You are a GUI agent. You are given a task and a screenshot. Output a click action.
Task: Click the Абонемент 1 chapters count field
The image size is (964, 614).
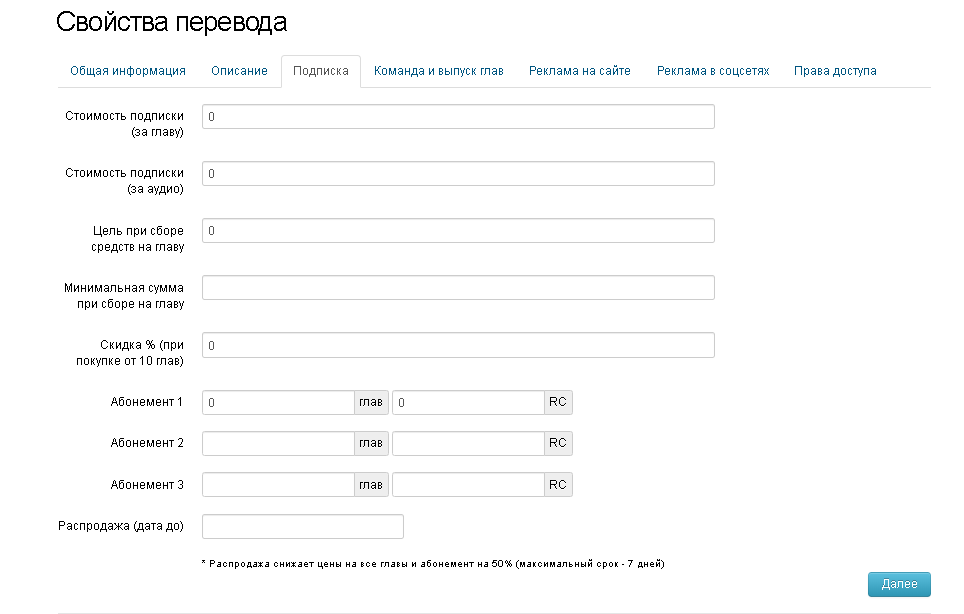coord(278,403)
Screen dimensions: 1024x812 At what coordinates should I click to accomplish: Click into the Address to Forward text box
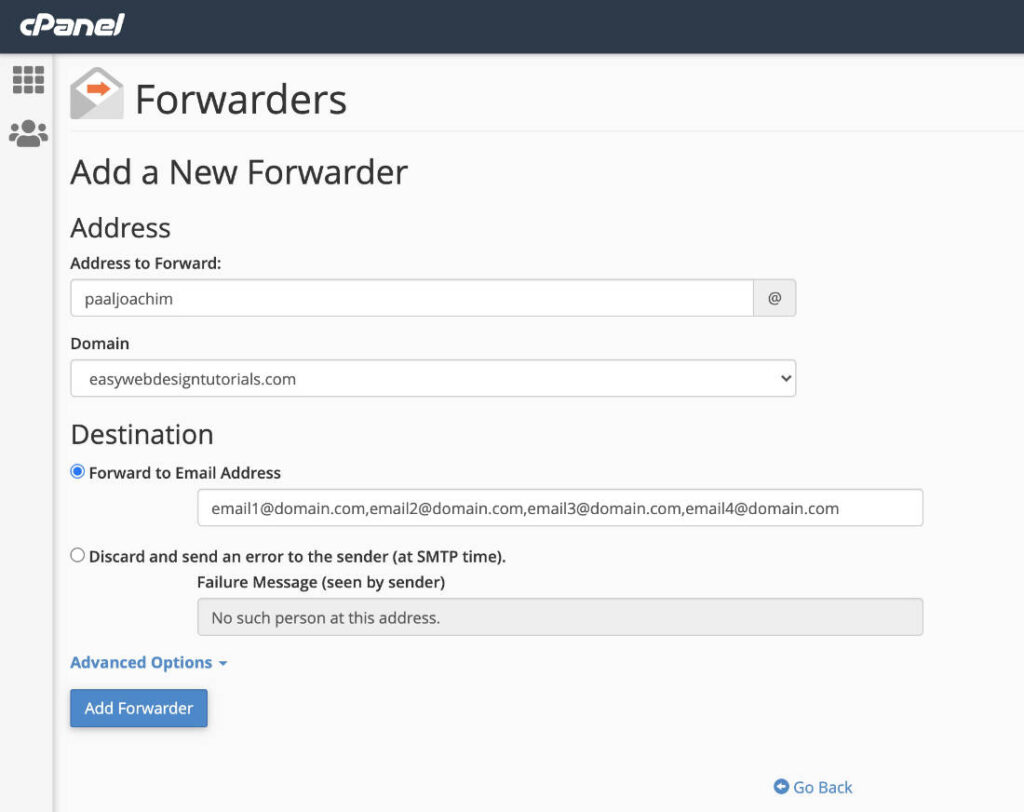(410, 297)
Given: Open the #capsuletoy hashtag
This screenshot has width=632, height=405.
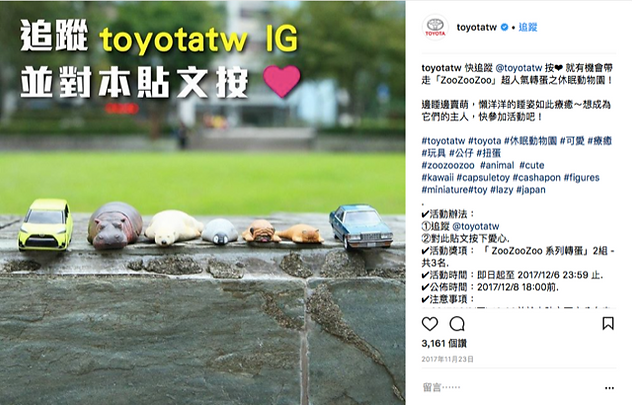Looking at the screenshot, I should click(x=483, y=177).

## Assigned task
Pictures stay out; everything else in the entries is copied exactly.

## Answer
You are a GUI agent. You are given a task and a screenshot. Output a click action.
Task: Click the Абонемент 1 chapters count field
The image size is (964, 614).
coord(278,403)
Screen dimensions: 1024x812 At what coordinates should I click to accomplish: Click into the Address to Forward text box
(410, 297)
Given: Open the #capsuletoy hashtag
This screenshot has width=632, height=405.
Looking at the screenshot, I should click(x=483, y=177).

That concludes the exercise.